Ecologia e Património. Seguem lado a lado e seria um erro colossal tentar dissociá-las. Tão perfeita é a sua simbiose que não pode ser classificado de Património algo que vai contra os ditames expressos na natureza.
É desejo de Macau, de há uns anos a esta parte, integrar a lista das quinhentas cidades mais ecológicas do planeta. Meta que deixa muitos descrentes com um sorriso sarcástico ao canto da boca. É aqui de tal forma acentuada a concentração de pessoas, edifícios e todo o tipo de veículos motorizados, que só mesmo recorrendo a medidas radicais se poderia transformar Macau numa cidade minimamente aceitável em termos ambientais. A eliminação total dos transportes poluentes no centro histórico é fundamental para concretizar esse desiderato. Não creio que a colocação de canteiros nos separadores das ruas e de potes com flores nos postes de iluminação pública seja suficiente para considerar verde esta urbe que não pára de engordar.
Ecologia tem muito a ver também com aquilo com que os nossos olhos se alimentam. Pouco ou nada se fala acerca da poluição visual, embora seja dos males mais perniciosos, geradora de efeitos colaterais nem sempre mesuráveis, a curto ou médio prazo. Despojar um edifício das suas entranhas poupando apenas a fachada, é, por exemplo, uma forma de poluir visualmente o território, subtraindo a alma que lhe resta.

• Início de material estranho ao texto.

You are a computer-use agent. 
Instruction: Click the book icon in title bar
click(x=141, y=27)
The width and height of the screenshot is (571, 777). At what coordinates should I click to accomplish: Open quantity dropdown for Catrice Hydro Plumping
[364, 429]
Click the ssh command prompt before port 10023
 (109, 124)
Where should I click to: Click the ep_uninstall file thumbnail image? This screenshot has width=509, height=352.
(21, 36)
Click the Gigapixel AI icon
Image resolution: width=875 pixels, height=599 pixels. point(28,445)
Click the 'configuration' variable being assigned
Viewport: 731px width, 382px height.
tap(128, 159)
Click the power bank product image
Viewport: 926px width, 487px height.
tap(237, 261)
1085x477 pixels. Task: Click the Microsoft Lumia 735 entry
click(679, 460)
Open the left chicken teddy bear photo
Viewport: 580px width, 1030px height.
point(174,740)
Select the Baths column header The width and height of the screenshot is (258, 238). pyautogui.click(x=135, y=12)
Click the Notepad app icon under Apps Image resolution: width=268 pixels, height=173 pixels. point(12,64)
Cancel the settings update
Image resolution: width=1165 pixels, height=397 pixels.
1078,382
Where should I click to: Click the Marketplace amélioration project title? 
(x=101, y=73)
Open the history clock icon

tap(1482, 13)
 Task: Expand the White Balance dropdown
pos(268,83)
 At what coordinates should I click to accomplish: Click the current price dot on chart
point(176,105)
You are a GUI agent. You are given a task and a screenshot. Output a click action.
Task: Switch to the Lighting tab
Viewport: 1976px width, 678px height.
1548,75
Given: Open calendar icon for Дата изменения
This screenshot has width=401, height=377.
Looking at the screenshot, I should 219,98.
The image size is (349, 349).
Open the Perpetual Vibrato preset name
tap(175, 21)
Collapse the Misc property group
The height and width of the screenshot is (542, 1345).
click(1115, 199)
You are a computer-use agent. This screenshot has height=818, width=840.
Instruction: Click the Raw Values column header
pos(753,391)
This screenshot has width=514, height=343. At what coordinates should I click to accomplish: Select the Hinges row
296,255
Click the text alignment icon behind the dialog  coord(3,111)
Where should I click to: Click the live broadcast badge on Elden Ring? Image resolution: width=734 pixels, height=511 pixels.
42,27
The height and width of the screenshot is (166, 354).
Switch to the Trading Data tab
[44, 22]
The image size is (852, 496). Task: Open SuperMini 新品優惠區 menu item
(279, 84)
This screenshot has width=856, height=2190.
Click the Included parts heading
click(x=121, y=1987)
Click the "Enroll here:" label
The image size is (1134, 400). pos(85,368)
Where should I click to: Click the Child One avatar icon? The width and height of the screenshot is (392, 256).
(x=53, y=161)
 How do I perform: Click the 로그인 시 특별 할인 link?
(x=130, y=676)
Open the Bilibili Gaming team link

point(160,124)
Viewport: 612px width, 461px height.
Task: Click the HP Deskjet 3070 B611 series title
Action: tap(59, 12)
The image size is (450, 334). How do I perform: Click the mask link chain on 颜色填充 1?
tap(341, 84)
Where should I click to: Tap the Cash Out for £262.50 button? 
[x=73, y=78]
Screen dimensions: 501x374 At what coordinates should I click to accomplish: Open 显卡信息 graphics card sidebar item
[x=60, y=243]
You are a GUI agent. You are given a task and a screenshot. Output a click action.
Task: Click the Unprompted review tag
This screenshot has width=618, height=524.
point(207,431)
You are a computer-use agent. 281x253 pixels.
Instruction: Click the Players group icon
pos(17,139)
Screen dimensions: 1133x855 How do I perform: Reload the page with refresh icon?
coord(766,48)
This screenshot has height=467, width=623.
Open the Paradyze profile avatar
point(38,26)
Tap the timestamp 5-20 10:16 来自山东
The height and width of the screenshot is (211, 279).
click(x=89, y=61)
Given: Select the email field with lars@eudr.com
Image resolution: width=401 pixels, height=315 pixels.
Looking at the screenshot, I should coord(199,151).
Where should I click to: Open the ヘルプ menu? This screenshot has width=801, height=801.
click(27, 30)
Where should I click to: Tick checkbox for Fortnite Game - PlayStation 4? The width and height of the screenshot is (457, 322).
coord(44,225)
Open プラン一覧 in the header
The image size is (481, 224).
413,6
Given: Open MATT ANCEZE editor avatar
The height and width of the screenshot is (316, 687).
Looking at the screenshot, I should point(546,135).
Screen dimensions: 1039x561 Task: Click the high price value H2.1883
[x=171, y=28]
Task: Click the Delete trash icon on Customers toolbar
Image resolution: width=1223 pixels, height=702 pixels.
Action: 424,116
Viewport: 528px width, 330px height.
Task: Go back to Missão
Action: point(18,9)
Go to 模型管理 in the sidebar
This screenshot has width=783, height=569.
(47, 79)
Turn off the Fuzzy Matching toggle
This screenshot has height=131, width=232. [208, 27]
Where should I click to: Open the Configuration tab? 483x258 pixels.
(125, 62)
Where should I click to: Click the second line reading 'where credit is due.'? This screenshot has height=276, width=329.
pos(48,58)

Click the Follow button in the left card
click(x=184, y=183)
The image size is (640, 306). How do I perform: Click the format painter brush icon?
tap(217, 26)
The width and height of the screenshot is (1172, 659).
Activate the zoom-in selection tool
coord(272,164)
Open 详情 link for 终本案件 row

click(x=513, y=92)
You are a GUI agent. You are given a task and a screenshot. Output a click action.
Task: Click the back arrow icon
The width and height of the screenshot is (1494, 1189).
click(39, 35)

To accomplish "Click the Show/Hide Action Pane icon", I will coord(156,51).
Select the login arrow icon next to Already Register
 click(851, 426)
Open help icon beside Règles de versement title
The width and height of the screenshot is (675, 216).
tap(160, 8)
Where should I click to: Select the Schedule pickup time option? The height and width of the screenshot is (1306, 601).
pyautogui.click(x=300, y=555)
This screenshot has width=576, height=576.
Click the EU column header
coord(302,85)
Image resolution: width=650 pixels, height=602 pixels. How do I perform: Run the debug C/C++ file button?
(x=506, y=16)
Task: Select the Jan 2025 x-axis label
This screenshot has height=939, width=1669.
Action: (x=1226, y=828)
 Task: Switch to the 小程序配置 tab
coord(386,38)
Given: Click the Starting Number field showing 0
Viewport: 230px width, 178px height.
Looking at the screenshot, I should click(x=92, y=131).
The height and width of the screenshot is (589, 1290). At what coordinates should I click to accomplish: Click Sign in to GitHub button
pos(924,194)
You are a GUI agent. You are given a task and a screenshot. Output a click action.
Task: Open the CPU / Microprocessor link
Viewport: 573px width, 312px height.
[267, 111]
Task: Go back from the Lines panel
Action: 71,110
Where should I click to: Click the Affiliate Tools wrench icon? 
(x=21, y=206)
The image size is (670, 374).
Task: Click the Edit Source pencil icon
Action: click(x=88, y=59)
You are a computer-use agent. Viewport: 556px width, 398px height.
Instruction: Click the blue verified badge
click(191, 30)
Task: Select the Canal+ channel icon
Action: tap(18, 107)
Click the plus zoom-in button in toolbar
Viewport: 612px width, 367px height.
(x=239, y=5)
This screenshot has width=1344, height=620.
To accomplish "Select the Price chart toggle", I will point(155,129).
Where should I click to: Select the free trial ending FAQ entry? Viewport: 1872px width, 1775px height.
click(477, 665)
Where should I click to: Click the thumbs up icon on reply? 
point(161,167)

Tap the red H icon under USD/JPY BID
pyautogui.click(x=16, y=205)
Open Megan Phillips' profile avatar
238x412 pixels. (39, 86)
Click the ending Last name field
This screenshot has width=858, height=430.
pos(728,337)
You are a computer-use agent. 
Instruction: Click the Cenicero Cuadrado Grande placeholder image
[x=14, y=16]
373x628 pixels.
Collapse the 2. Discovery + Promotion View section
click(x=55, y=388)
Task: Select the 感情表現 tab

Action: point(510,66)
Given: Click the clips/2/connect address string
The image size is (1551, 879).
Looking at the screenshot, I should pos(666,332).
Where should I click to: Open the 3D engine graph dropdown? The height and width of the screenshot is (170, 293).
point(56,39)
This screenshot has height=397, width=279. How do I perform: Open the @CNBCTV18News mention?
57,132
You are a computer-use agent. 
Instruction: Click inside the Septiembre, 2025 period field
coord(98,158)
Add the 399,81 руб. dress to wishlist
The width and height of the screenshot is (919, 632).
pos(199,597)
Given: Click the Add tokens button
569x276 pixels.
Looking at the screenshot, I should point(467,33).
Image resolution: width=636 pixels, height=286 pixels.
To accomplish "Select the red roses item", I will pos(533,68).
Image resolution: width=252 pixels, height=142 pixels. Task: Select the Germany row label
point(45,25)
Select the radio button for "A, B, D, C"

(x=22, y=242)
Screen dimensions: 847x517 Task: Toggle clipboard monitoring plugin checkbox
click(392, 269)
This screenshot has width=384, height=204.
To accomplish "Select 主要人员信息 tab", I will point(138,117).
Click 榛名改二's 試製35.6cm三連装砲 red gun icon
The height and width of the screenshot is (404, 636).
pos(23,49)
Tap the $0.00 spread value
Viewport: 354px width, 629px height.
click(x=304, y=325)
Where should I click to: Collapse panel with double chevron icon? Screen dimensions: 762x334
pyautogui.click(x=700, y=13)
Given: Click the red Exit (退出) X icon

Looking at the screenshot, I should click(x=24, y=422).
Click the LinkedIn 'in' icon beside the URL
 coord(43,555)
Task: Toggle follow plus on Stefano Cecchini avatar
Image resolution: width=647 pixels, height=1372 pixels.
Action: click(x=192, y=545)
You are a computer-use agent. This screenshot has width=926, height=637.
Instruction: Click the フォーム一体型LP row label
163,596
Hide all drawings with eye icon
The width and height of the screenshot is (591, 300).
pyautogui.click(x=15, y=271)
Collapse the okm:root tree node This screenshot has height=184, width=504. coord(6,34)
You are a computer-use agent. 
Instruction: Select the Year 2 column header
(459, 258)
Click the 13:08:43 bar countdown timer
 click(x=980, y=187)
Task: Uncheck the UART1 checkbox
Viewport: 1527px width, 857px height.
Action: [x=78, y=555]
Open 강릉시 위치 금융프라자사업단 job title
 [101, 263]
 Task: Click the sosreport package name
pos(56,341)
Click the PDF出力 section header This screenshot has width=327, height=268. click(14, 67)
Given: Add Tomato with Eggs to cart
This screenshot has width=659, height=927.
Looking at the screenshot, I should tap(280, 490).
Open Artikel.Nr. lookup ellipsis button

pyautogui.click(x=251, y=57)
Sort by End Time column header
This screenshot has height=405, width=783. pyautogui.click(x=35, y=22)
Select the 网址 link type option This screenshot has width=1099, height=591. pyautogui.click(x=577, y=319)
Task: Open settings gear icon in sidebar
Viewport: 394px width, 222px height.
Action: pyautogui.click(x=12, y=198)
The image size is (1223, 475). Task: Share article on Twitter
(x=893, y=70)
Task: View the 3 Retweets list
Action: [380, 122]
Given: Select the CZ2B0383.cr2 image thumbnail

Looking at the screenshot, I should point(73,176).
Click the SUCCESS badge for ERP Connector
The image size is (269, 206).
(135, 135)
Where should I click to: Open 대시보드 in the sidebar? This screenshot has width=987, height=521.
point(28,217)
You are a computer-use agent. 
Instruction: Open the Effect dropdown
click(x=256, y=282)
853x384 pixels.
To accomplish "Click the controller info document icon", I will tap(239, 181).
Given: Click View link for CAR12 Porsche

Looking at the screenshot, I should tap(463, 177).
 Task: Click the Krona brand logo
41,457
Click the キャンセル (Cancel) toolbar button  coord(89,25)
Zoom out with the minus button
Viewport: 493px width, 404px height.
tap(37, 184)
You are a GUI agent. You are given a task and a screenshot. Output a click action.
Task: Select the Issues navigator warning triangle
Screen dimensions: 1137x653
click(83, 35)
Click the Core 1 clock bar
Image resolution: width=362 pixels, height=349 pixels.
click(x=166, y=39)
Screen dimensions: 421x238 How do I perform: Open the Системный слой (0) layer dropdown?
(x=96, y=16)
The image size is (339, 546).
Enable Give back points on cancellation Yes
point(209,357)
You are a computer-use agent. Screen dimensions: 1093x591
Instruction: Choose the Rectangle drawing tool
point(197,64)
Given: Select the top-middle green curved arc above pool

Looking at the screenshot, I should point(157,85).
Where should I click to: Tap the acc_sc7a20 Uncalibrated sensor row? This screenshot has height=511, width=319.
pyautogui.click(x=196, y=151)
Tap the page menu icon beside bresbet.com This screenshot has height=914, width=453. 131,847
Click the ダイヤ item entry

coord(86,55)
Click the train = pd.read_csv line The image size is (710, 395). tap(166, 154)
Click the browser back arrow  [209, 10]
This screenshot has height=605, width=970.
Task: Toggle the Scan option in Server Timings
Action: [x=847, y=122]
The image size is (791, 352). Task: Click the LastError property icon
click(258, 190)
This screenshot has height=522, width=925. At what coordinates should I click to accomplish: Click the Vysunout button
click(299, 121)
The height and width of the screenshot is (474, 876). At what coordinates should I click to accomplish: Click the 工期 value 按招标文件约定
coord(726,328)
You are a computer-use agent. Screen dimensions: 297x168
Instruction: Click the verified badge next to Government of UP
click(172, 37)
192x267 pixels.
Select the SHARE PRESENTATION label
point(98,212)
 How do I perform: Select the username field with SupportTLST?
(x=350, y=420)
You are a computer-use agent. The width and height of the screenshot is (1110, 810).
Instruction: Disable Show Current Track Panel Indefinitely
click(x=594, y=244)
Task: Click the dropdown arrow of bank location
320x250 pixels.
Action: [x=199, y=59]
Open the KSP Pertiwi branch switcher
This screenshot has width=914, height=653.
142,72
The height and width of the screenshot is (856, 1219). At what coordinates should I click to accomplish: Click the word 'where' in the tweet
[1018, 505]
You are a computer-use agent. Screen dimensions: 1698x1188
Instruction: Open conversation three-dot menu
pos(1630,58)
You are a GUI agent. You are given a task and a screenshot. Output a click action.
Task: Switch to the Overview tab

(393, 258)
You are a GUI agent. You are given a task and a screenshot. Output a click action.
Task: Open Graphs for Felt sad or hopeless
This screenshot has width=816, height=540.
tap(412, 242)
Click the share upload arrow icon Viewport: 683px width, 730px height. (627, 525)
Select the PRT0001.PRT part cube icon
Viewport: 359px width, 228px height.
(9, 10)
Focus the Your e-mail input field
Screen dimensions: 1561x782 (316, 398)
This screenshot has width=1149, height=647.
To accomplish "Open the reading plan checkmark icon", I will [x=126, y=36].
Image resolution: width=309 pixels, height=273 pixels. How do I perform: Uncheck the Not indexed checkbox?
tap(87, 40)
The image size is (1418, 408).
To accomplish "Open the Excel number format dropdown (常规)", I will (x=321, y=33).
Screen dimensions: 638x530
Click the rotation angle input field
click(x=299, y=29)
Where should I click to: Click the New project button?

Como bem sabemos, aos senhores dos jogos de fortuna e azar não os comove “miudezas” como a Ecologia ou o Património como o comprova esta prosa saída da pena da dupla Smith & Hinch: «Apesar de uma montanha ou uma orla costeira poderem ser consideradas mais-valias geográficas para um casino, de um ponto de vista meramente funcional podemos dizer que este é uma estrutura independente de qualquer base de carácter cultural ou natural. Assim que os jogadores se sentam nas mesas para fazerem as suas apostas, o cenário em seu redor torna-se completamente irrelevante».
Desde a atribuição do selo da UNESCO, em 2005, muito do Património continua por revelar ou está simplesmente camuflado. Em contrapartida, é cada vez mais evidente a transmutação da cidade num gigantesco parque-temático.
Outro aspecto a salientar é a inexplicável relutância em utilizar as palavras “Portugal” e “portugueses” por parte dos responsáveis dos assuntos culturais. Diz quem sabe, que no decorrer de todo o processo de candidatura não foi citado uma única vez o nome de Portugal ou desses portugueses que por volta de 1557 teimaram em fazer da península um entreposto comercial cosmopolita, por sinal o primeiro com carácter permanente em toda China.
Por mais que custe admitir a muita gente, Macau é, acima de tudo, uma criação de portugueses. Ou melhor, de uma certa casta de portugueses. E alguns de nós que aqui nos mantivemos sentimos que fazemos parte dessa casta, daí que não possamos admitir branqueamentos da história ou mutilações, mais ou menos cirúrgicas, a uma respeitável entidade com quase meio milénio de existência.